**Data excerpts:**

◆ ◆ ◆ ◆ ◆

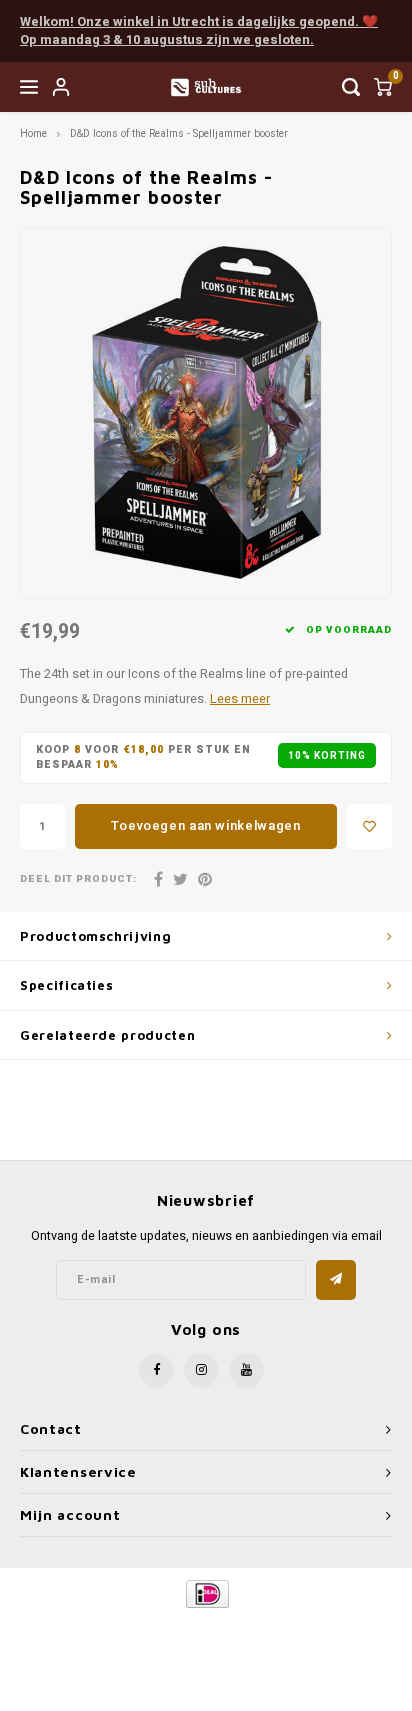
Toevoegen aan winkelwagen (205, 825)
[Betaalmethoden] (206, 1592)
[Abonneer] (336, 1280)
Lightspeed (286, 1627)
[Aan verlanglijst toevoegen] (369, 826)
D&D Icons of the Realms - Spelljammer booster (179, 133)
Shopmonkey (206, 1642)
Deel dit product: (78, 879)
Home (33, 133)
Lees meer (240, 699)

◆ ◆ ◆ ◆ ◆

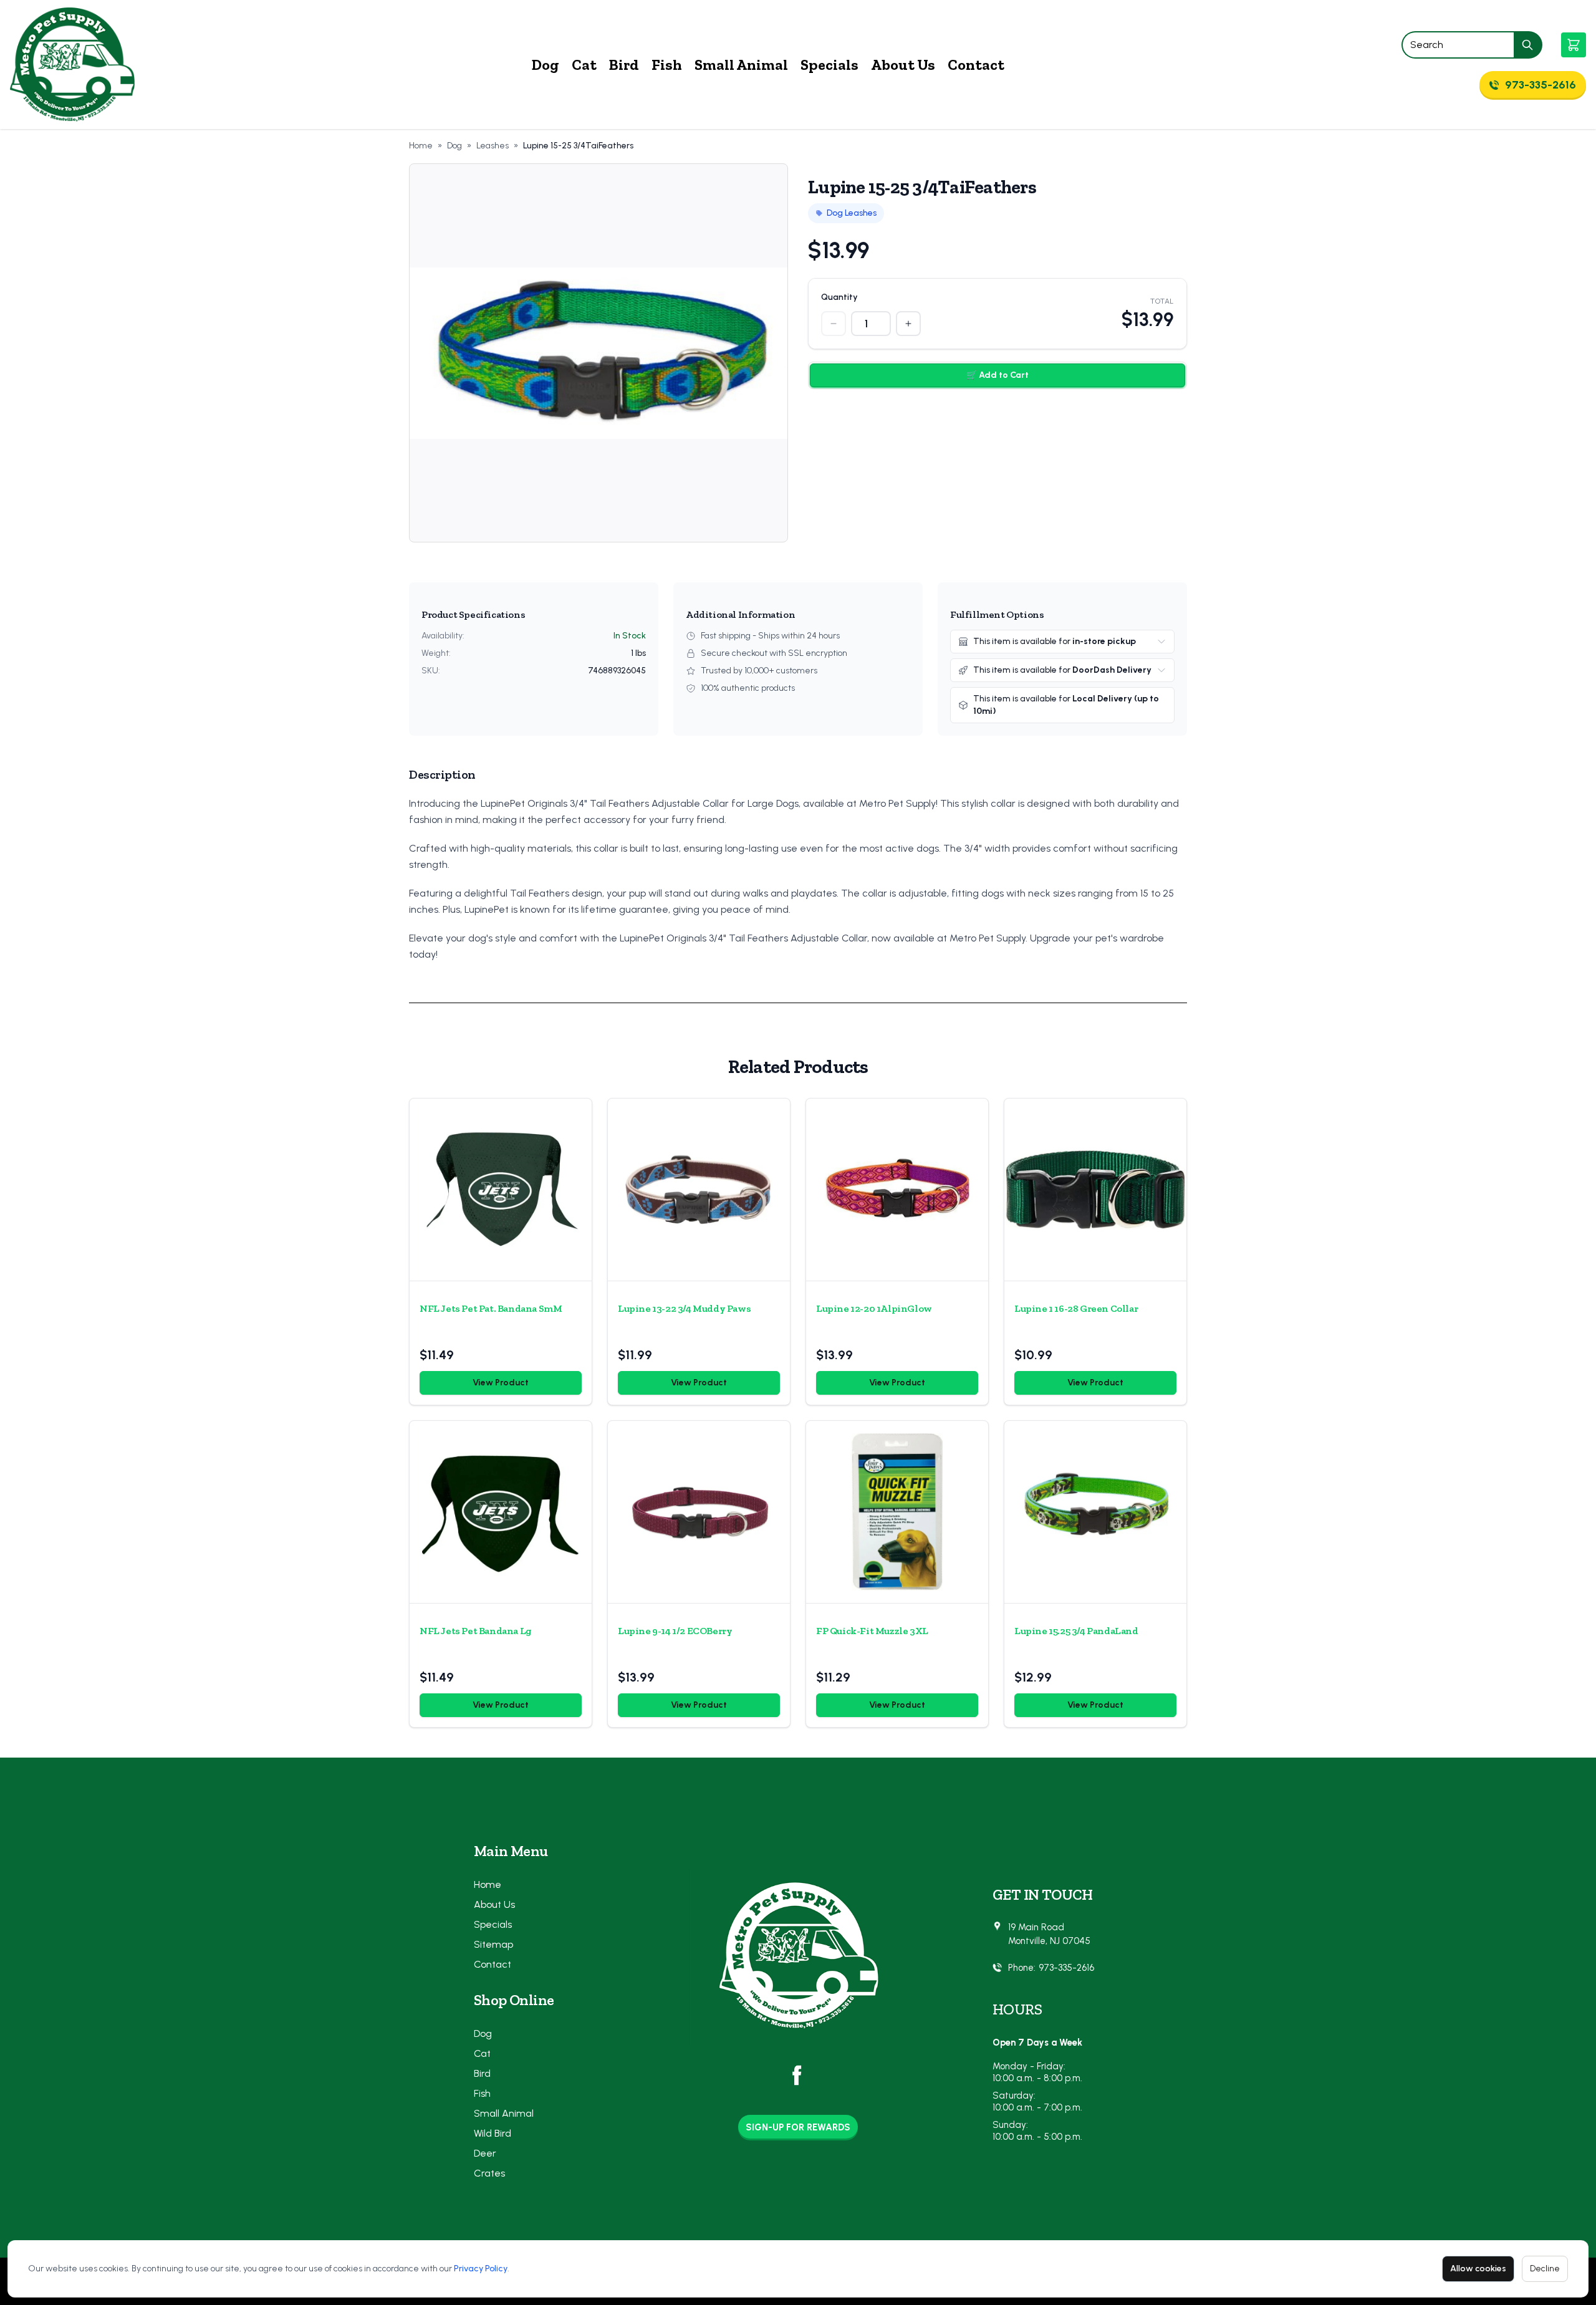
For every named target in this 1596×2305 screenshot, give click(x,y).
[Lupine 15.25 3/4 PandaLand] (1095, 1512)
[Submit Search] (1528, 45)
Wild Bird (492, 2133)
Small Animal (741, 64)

◆ ◆ ◆ ◆ ◆

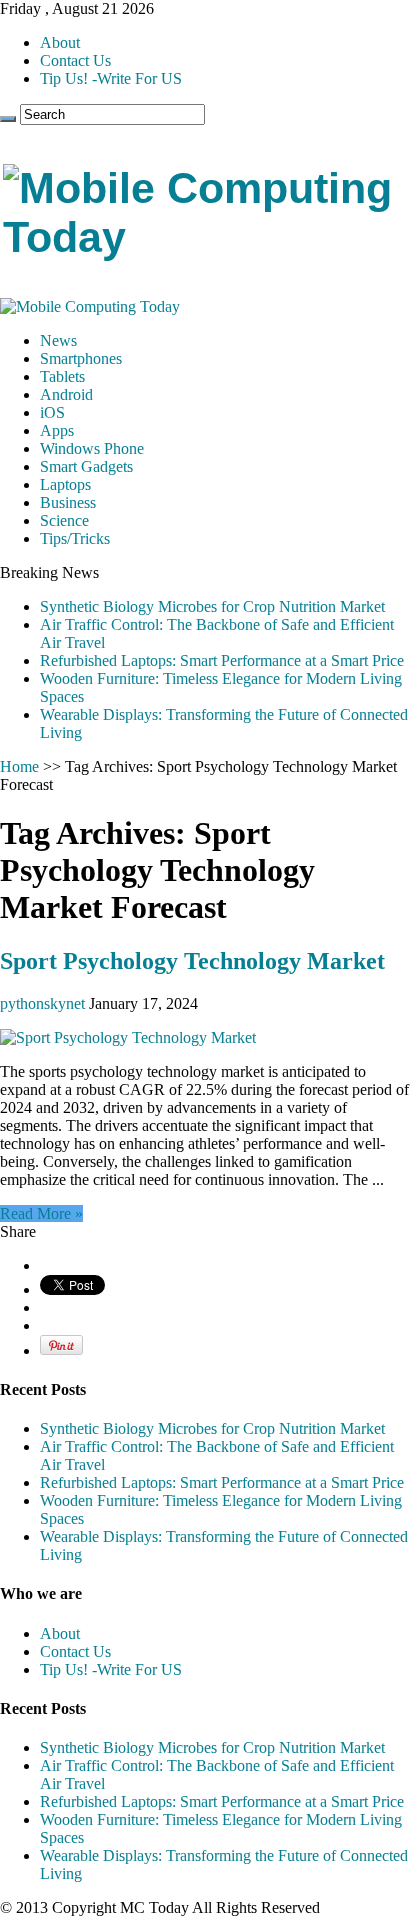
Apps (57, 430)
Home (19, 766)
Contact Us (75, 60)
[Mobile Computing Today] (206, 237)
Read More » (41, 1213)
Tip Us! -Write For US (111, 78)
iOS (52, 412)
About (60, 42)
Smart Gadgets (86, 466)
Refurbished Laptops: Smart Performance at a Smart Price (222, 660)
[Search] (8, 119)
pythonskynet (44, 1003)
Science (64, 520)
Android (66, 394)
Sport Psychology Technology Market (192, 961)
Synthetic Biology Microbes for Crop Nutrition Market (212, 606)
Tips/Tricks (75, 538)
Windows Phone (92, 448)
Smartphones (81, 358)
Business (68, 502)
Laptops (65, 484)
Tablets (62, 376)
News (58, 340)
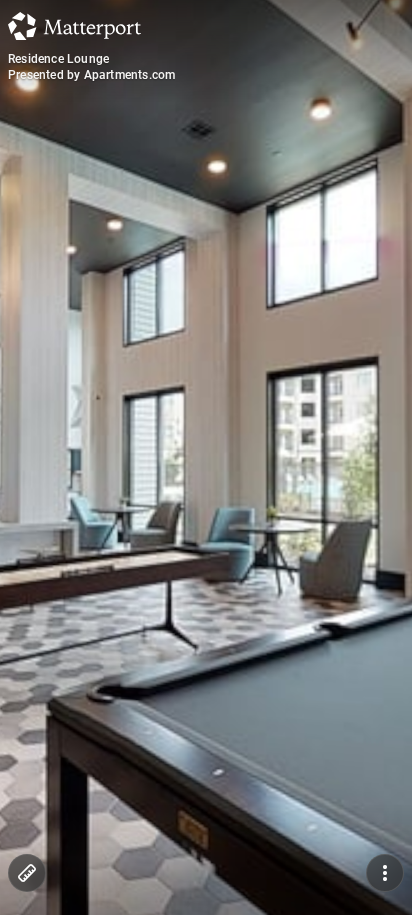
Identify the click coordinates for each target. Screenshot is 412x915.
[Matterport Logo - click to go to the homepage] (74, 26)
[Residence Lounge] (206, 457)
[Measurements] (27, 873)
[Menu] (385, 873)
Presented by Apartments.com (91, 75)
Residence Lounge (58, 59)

◆ ◆ ◆ ◆ ◆

Word for word, repeat the lines above from the one with "Apps (57, 430)" through the one with "[Measurements] (27, 873)", and nothing beyond them. Omit the pictures.

Apps (57, 430)
Home (19, 766)
Contact Us (75, 60)
[Mobile Computing Today] (206, 237)
Read More » (41, 1213)
Tip Us! -Write For US (111, 78)
iOS (52, 412)
About (60, 42)
Smart Gadgets (86, 466)
Refurbished Laptops: Smart Performance at a Smart Price (222, 660)
[Search] (8, 119)
pythonskynet (44, 1003)
Science (64, 520)
Android (66, 394)
Sport Psychology Technology Market (192, 961)
Synthetic Biology Microbes for Crop Nutrition Market (212, 606)
Tips/Tricks (75, 538)
Windows Phone (92, 448)
Smartphones (81, 358)
Business (68, 502)
Laptops (65, 484)
Tablets (62, 376)
News (58, 340)
Identify the click coordinates for each target. Screenshot is 412x915.
[Matterport Logo - click to go to the homepage] (74, 26)
[Residence Lounge] (206, 457)
[Measurements] (27, 873)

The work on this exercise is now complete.